A number of measures to clamp down on the violence have been adopted and others are either in the process of being implemented or are being considered. In recent months, more than 700 Palestinians have been arrested and about 300 have been indicted for various acts of violence.
An observation balloon has been floating over the Ras al-Amud neighborhood, which borders on Armon Hanatziv, and a drone has been deployed in an attempt to preempt Arab rioters before they get a chance to gain force and reach Jewish neighborhoods. Jerusalem’s police force has been reinforced with Border Police and special units.
As Barkat has argued, much more needs to be done. Police presence needs to be felt, not just at the entrances to Arab neighborhoods, but inside them. Passage of legislation that would make stone-throwing a more serious offense has been delayed while the Knesset summer recess drags on. Admittedly, though, all these enforcement measures address the symptom, not the underlying problem: the refusal of Jerusalem’s Palestinians to accept Israel.

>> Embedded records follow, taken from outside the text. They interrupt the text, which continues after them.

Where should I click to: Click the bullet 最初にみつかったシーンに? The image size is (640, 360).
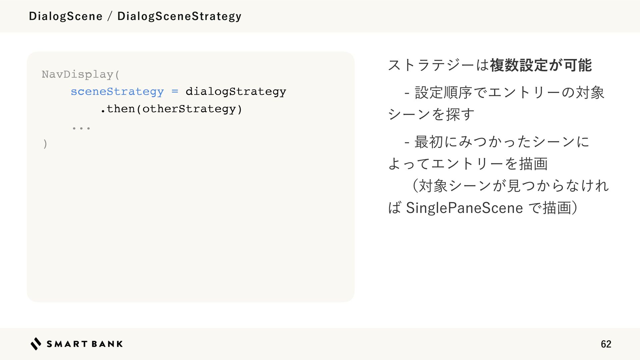pyautogui.click(x=497, y=142)
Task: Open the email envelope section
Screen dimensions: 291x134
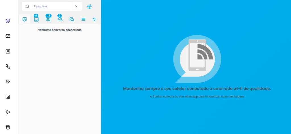Action: [x=8, y=36]
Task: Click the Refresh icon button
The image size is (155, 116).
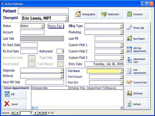Action: click(x=137, y=104)
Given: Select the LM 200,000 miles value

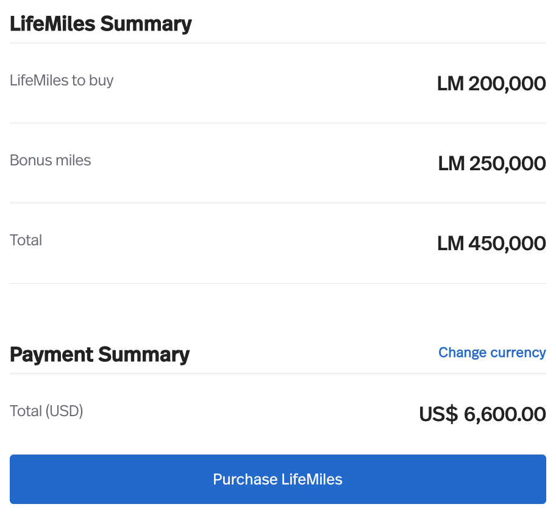Looking at the screenshot, I should point(491,84).
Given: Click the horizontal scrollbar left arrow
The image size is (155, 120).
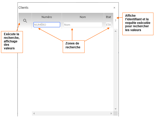Looking at the screenshot, I should click(34, 113).
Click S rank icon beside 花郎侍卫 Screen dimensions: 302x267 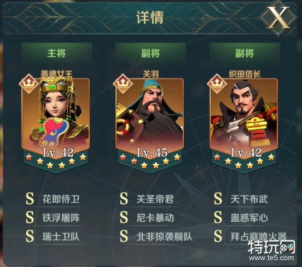pyautogui.click(x=30, y=199)
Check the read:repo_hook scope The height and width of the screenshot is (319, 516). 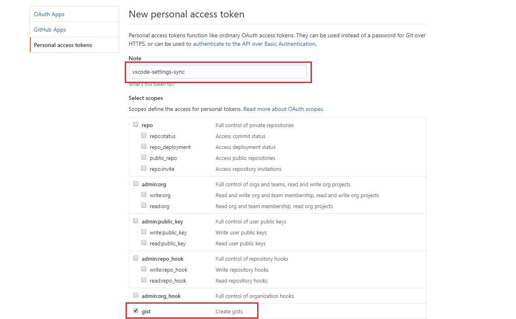coord(144,280)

Jerusalem’s Palestinians, who make up about a third of the population of the capital, have a unique status. They are not Israeli citizens and therefore cannot vote in national elections. But they can, in principle, vote in Jerusalem’s municipal elections. Unfortunately, they have over the years chosen, or been scared into, boycotting elections.
Attempts in the past by individual Palestinians to garner support for participating in elections as a means of advancing Palestinian interests in the fields of housing, sanitation, education, and culture have been met with acts of violence.

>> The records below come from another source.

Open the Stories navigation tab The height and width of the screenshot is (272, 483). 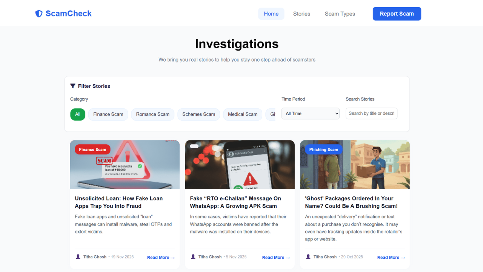tap(301, 14)
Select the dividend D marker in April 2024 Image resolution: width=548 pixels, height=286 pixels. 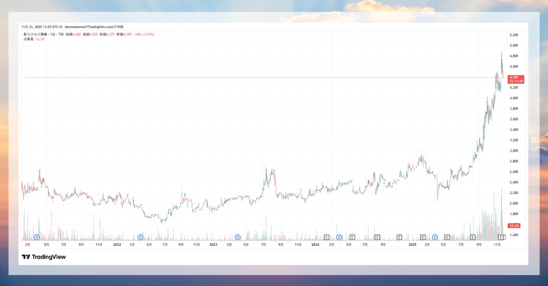pos(339,237)
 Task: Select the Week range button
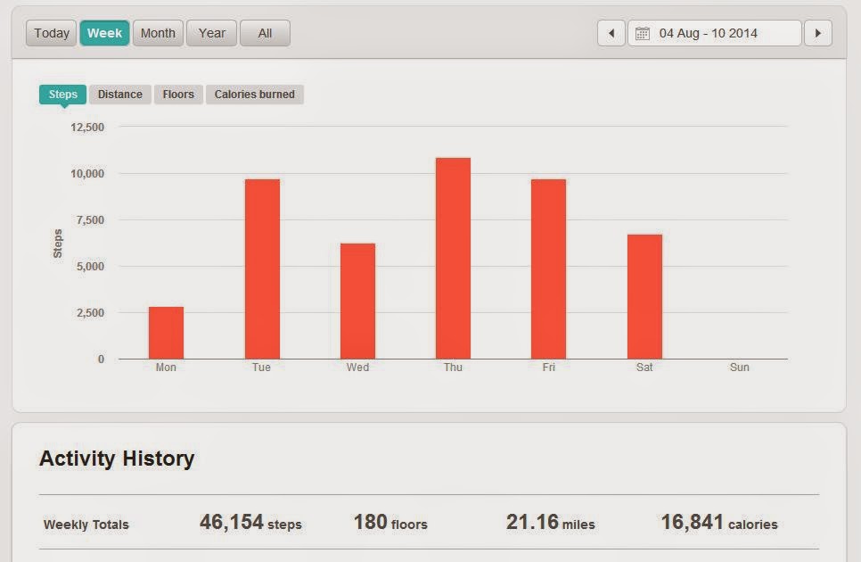104,33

For instance, in 1988, when Palestinian newspaper editor Hanna Siniora arranged to field a list of Palestinian nationalists who would run for the city’s municipal elections, his car was torched outside his home in Beit Hanina and leaflets were distributed denouncing him.
Undoubtedly, there have been many Palestinians who have believed, like Siniora, that it is in the Palestinians’ own interests to embark on a process of integration. And there probably still are many who secretly agree, but are too intimidated to speak up.
Instead, Palestinians have allowed the voice of extremists to dominate discourse. Violent struggle is the only course of action deemed to be legitimate. No practical Palestinian movement has emerged that focuses on making Palestinians’ lives easier.
It is no coincidence that the Jerusalem light rail, which in many ways symbolizes a vision of peaceful coexistence between Jewish and Arab neighborhoods in a unified capital, has been the focal point for Palestinian terrorism and violence. Hardly a day has gone by over the past three months without an Israeli car being pelted with stones.
Wednesday’s terrorist attack took place as passengers were leaving the train.
Some on the Left have attempted to argue that rioting, stone-throwing, and terrorist attacks are the results of years of discrimination against Jerusalem’s Palestinians. But if Palestinians were truly interested in improving their own lives, and not only in delegitimizing Israel, we would be seeing tens of thousands of Palestinians mobilizing in nonviolent ways – such as by using their tremendous electoral power in municipal elections – to demand an equal distribution of goods, services, and land.
Had they chosen integration and cooperation, Palestinians would long ago have succeeded in advancing coexistence.
Unfortunately, they chose – and continue to choose – the route of violence and terrorism, and we are all paying for that mistake.